» **ASSIGNMENT**
Locate the string "agent" in the records below. Copy every line where it occurs.

═══ AVAILABLE DATA ═══

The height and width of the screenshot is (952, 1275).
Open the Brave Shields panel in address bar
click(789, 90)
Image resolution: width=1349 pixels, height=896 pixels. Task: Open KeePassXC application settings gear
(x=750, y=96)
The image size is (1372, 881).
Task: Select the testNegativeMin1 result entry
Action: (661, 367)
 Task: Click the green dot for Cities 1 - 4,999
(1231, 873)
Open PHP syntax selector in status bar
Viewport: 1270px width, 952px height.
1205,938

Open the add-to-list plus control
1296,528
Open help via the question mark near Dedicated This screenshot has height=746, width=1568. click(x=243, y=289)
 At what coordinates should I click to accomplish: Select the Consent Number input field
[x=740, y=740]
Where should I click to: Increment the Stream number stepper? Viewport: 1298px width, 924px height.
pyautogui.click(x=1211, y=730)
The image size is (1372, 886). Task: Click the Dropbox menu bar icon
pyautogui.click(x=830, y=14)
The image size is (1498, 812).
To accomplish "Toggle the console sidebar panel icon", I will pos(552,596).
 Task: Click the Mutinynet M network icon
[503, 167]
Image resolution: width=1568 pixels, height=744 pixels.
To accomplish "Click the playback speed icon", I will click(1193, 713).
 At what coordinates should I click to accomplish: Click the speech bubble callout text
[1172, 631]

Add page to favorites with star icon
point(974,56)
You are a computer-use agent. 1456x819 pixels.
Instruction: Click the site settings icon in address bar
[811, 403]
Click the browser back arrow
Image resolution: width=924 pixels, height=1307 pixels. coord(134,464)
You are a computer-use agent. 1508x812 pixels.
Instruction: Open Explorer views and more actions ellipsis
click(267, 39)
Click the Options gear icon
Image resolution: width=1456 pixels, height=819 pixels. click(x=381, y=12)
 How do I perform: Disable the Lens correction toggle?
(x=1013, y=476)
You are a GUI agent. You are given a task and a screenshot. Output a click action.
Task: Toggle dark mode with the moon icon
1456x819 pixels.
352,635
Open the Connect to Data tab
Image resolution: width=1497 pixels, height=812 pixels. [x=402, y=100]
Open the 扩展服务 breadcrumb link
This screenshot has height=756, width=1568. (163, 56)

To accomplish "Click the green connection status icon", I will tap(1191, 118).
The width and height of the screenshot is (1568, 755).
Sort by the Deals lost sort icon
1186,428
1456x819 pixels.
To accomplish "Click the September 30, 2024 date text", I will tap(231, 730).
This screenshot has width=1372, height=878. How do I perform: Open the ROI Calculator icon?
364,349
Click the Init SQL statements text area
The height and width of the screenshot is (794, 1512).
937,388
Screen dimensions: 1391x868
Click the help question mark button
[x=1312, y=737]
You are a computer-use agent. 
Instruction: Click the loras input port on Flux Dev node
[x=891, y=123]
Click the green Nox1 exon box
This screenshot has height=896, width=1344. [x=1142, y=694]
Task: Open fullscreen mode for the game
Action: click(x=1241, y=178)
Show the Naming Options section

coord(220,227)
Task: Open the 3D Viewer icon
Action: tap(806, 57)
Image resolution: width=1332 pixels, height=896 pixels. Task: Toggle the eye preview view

═══

» **ANSWER TO THIS PROBLEM**
You are a computer-use agent. 1456x819 pixels.
You are a computer-use agent. 1508x812 pixels.
You are a GUI agent. You are given a task and a screenshot. Output a click action.
You are a computer-use agent. 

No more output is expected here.